▸ **Exercise aim**
Copy each line containing the word "computer" from the records that follow, please.
───
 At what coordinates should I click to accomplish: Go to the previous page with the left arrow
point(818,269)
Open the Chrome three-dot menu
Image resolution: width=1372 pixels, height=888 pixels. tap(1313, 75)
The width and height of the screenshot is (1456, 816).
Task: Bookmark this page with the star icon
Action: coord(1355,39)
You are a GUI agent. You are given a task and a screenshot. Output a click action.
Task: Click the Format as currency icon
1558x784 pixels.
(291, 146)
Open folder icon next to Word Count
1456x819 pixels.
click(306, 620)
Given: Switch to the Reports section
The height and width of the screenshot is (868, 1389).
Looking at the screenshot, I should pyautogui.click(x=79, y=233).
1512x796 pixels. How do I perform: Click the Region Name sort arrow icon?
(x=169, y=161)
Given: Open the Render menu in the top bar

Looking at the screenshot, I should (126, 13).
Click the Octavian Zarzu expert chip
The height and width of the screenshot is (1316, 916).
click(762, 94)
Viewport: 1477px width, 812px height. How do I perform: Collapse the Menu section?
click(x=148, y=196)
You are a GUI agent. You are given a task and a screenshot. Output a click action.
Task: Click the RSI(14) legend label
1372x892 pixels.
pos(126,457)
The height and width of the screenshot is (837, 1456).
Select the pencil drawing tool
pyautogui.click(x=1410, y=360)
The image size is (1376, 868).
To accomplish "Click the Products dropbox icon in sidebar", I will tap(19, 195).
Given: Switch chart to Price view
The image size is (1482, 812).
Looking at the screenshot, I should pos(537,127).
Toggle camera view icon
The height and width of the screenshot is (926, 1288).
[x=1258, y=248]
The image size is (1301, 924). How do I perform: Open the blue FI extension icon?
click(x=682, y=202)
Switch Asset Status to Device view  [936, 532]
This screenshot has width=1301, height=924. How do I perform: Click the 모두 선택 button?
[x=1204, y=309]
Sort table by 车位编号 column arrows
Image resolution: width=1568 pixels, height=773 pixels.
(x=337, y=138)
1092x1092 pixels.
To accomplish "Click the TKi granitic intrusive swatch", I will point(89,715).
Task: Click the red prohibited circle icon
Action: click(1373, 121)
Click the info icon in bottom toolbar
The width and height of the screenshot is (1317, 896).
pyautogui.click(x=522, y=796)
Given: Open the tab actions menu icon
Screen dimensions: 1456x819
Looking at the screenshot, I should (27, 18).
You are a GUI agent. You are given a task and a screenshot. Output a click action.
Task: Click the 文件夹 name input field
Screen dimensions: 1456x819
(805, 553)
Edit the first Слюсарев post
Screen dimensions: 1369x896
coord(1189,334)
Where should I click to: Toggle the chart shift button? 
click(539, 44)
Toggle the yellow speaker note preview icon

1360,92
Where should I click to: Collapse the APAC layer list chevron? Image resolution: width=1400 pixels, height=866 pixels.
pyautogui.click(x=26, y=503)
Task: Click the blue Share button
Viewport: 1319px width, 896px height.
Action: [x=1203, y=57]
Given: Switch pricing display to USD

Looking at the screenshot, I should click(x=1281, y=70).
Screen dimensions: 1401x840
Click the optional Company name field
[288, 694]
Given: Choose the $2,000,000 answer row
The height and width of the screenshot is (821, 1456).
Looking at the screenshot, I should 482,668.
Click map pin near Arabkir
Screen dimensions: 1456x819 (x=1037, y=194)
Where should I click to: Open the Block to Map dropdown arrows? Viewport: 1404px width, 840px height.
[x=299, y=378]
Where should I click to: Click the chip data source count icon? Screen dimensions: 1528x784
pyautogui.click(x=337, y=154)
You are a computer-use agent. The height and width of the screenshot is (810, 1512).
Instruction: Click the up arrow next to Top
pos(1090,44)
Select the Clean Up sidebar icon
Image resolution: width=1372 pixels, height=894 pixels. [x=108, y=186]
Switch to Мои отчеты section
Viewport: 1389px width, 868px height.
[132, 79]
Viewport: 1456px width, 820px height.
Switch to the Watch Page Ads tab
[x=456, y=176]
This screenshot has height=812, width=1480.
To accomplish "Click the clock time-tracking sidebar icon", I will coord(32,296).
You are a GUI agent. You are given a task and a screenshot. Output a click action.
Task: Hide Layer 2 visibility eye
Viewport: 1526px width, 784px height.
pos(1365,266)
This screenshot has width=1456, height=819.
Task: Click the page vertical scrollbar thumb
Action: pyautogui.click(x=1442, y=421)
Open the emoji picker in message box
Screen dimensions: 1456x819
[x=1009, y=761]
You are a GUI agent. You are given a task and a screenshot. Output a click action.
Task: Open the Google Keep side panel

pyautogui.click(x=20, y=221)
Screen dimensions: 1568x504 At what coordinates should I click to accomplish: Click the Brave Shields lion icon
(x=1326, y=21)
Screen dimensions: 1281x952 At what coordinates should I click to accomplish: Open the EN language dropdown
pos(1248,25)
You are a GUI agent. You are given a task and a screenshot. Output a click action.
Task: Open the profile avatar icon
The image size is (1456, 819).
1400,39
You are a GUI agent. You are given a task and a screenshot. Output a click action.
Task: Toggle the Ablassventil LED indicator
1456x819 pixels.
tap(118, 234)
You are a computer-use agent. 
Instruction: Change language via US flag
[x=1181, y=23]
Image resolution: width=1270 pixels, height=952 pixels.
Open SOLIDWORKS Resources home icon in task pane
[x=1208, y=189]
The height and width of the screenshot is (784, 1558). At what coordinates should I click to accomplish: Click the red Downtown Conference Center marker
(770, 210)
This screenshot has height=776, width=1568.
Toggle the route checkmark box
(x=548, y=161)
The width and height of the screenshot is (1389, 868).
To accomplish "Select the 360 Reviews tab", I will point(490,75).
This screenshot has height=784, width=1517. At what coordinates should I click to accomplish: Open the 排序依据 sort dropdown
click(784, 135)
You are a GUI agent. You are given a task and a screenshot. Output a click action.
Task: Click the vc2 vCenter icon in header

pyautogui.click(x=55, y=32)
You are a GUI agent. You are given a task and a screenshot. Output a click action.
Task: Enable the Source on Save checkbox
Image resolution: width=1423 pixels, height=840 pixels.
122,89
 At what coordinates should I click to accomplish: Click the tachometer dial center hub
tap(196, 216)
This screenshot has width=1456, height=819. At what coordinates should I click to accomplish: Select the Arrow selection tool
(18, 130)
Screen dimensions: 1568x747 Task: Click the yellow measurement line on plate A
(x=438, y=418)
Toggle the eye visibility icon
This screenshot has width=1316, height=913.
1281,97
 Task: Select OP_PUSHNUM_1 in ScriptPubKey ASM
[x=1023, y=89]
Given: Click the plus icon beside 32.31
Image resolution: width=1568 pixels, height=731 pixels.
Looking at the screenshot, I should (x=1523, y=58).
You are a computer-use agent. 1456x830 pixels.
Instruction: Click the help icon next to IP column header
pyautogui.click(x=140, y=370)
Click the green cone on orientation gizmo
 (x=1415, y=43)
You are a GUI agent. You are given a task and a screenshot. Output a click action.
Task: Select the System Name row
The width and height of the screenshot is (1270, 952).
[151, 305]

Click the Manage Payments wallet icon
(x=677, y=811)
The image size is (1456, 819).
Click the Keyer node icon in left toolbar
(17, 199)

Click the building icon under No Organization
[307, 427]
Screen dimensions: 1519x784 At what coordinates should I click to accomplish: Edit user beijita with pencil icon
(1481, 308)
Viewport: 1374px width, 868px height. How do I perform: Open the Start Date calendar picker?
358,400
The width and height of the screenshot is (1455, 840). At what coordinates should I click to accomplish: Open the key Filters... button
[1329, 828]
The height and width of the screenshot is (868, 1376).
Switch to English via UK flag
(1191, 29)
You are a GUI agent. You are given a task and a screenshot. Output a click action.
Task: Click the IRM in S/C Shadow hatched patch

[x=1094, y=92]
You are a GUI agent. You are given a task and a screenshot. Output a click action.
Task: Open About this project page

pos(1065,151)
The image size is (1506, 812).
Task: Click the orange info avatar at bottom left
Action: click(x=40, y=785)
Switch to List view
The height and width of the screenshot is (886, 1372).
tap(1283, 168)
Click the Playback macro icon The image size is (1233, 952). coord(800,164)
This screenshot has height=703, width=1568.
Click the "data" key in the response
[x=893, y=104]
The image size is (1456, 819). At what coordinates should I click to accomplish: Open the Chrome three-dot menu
───
▸ **Written solution**
You are a computer-use agent. The height and width of the screenshot is (810, 1512).
You are a computer-use agent. 
You are a computer-use agent. 1456x830 pixels.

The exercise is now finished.